Return the stretch from "To address this, the" through "NVFP4 pretraining paper." in the NVFP4 pretraining passage below, copied word for word.

### SOURCE PASSAGE
►

Pre-training frontier LLMs comes down to throughput. When training spans trillions of tokens across thousands of accelerators, every percentage point of step time can add up to days of training and substantial compute costs. Numerical precision is one of the highest-leverage knobs available, but low- bit mixed-precision pretraining is hard to get right.
To address this, the NVFP4 training recipe in TransformerEngine uses subbyte precision for JAX pretraining. For an end-to-end example, see the recipe in MaxText, a high-performance, scalable LLM framework library. The result is high-throughput, 4-bit mixed-precision pre-training on NVIDIA Blackwell with no measurable accuracy loss compared to the FP8 baseline.
This post explains the NVFP4 format and how it’s built to achieve high performance and accuracy at ultra-low precision. It also shows how to apply a MaxText NVFP4 pretraining recipe and collect performance data showing performance gains. For methodology details, see the NVFP4 pretraining paper.
NVFP4 format and benefits
This NVFP4 introductory post explains its format and how two-level microscaling encodes higher signals with less error than other microscaling formats. It also explains how native hardware support of NVFP4 on the NVIDIA GB300 Grace Blackwell Ultra Superchip delivers 7x GEMM throughput compared to native FP8 precision on the NVIDIA Hopper. That higher throughput, along with the NVFP4 pretraining recipe, shortens training step time with negligible accuracy loss. This enables AI factories to train more and larger models within the same time budget, or train models faster with a shorter time budget.

◄

### GIVEN RECORDS
►

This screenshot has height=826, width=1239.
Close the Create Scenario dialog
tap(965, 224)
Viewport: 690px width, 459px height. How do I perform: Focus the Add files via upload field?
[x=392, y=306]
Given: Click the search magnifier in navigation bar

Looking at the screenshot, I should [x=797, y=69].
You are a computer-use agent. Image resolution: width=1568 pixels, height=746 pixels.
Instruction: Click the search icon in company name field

◄

### WRITTEN SOLUTION
To address this, the NVFP4 training recipe in TransformerEngine uses subbyte precision for JAX pretraining. For an end-to-end example, see the recipe in MaxText, a high-performance, scalable LLM framework library. The result is high-throughput, 4-bit mixed-precision pre-training on NVIDIA Blackwell with no measurable accuracy loss compared to the FP8 baseline.
This post explains the NVFP4 format and how it’s built to achieve high performance and accuracy at ultra-low precision. It also shows how to apply a MaxText NVFP4 pretraining recipe and collect performance data showing performance gains. For methodology details, see the NVFP4 pretraining paper.